Collected data:
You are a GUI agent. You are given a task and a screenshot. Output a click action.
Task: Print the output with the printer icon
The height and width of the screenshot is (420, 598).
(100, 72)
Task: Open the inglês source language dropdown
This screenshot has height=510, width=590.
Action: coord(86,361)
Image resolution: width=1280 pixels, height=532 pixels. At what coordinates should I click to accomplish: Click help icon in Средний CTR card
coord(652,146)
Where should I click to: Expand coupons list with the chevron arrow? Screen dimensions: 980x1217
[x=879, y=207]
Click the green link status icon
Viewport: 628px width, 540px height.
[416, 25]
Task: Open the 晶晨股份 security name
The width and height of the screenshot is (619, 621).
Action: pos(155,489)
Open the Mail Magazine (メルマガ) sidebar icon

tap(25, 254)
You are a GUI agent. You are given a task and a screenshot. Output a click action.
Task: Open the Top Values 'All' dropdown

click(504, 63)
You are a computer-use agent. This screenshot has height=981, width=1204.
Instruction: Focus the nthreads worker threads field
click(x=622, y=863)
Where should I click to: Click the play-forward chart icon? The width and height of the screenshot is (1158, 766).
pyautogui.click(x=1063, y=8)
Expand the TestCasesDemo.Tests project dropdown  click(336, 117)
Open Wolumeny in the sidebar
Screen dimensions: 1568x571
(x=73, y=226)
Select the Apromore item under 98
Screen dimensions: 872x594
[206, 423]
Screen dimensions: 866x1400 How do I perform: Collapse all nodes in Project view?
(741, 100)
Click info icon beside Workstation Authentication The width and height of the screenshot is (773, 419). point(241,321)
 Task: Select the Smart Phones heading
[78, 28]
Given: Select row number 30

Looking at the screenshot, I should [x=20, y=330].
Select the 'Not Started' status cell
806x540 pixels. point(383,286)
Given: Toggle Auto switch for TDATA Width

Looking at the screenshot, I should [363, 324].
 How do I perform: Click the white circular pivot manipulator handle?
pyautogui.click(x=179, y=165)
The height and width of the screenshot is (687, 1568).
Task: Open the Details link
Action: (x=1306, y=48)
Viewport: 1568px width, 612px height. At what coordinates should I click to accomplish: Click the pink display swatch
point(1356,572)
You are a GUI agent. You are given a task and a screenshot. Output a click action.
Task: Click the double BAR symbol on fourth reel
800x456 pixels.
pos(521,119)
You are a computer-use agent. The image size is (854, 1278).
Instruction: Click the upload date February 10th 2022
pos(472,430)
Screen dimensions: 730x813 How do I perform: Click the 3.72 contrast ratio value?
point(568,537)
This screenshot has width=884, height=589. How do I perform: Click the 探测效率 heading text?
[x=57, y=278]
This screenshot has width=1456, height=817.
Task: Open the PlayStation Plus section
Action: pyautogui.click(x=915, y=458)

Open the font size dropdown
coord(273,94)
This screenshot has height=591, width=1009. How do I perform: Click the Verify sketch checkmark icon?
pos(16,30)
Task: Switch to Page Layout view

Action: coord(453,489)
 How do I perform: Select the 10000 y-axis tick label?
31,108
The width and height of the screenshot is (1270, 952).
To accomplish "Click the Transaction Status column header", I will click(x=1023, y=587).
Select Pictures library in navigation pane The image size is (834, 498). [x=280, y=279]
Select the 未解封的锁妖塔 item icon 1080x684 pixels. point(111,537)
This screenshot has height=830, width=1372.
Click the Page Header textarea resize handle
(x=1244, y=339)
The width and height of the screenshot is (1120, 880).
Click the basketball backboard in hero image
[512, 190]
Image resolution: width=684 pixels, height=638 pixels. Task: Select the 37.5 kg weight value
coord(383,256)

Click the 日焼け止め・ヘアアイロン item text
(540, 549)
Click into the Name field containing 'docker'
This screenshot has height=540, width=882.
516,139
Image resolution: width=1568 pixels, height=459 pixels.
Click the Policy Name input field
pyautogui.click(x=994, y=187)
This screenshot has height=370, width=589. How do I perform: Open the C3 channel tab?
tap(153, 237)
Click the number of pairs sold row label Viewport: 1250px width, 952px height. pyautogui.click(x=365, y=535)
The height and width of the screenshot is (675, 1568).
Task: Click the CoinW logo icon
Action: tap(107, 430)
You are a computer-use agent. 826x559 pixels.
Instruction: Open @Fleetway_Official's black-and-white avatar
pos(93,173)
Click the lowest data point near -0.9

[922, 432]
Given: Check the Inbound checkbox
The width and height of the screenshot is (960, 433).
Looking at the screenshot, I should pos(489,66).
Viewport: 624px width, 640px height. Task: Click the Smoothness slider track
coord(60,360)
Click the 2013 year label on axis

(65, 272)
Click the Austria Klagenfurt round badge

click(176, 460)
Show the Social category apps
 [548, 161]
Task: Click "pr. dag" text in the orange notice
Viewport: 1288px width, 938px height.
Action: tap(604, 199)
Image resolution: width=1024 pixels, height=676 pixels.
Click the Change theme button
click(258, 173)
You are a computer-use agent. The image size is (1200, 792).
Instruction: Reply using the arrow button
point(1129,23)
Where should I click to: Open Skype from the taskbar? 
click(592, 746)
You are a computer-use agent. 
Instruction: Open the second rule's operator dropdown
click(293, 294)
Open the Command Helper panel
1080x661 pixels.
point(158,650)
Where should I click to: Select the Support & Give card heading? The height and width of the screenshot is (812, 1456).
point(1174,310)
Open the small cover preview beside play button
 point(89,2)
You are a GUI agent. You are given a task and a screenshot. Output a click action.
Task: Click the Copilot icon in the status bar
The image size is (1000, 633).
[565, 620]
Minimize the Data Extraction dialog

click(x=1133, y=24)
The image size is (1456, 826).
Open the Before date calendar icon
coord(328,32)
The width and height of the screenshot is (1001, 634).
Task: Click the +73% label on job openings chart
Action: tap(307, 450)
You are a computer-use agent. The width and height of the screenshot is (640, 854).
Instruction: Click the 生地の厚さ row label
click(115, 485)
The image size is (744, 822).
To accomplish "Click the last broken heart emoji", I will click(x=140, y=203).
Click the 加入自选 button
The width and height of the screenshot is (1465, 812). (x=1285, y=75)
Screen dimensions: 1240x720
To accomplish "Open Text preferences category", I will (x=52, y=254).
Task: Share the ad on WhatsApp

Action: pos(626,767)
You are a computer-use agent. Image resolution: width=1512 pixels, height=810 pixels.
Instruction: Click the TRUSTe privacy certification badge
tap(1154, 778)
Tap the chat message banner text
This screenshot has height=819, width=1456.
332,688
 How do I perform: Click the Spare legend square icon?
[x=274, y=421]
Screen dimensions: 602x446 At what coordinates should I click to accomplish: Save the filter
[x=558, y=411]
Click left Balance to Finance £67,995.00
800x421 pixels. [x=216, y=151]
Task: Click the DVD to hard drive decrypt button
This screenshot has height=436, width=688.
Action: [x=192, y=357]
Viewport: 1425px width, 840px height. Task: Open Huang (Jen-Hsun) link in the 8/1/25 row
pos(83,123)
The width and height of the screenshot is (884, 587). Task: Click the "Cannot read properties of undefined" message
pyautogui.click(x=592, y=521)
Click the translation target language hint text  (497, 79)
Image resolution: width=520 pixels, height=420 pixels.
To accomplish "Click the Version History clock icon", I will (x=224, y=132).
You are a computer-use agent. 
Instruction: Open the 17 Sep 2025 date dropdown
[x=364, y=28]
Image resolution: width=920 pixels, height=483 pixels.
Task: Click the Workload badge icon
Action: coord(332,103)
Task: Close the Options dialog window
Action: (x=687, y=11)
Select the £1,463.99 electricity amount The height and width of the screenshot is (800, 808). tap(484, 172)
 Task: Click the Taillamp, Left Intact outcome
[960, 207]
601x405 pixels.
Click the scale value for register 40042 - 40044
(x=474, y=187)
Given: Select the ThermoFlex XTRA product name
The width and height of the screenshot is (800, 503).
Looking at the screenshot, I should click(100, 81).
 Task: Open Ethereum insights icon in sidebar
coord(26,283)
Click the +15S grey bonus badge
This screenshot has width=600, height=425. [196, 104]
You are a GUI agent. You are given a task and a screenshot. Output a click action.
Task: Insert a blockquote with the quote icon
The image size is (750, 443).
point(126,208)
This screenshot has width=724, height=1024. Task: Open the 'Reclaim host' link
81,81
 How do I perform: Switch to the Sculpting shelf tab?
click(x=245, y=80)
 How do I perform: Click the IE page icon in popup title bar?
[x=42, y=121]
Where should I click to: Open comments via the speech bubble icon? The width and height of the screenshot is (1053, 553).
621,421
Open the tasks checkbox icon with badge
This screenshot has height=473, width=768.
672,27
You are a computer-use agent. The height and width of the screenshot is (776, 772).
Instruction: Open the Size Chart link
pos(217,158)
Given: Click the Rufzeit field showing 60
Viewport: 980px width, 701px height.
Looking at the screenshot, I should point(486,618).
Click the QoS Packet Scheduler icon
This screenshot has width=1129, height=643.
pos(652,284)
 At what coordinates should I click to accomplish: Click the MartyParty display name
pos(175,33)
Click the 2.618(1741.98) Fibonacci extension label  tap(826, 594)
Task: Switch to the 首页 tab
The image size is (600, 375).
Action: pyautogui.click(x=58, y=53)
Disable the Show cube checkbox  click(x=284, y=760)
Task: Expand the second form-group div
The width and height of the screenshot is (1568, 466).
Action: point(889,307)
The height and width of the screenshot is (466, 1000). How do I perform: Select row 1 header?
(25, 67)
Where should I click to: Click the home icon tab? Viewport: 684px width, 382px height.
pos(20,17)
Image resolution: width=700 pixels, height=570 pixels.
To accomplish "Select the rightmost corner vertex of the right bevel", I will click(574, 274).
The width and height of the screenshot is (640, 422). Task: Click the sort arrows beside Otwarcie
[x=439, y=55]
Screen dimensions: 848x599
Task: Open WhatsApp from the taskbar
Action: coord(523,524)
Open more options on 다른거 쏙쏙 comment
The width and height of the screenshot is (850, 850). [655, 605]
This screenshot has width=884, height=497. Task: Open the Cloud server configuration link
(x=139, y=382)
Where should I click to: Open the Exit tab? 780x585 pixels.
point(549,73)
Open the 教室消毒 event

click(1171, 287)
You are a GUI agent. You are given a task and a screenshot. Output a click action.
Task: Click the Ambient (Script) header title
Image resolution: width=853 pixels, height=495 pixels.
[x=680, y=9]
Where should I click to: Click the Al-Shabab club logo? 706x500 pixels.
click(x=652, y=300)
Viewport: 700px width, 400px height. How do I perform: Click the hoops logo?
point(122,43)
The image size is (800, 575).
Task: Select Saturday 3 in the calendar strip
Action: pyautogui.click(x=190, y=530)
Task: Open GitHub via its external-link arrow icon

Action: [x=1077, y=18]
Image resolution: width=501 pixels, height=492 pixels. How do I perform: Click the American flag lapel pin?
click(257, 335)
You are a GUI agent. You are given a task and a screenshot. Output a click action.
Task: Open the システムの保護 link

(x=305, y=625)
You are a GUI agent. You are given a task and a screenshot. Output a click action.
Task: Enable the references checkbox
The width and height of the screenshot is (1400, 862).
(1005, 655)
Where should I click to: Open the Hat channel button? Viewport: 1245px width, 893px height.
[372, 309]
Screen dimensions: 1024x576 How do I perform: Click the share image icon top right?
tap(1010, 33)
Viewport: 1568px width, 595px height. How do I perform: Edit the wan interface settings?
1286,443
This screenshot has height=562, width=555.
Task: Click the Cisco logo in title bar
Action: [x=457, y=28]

## Action item
The answer must consist of every line in the records above that contains the word "checkbox".

## Response box
Given: Check the Inbound checkbox
Open the tasks checkbox icon with badge
Disable the Show cube checkbox  click(x=284, y=760)
Task: Enable the references checkbox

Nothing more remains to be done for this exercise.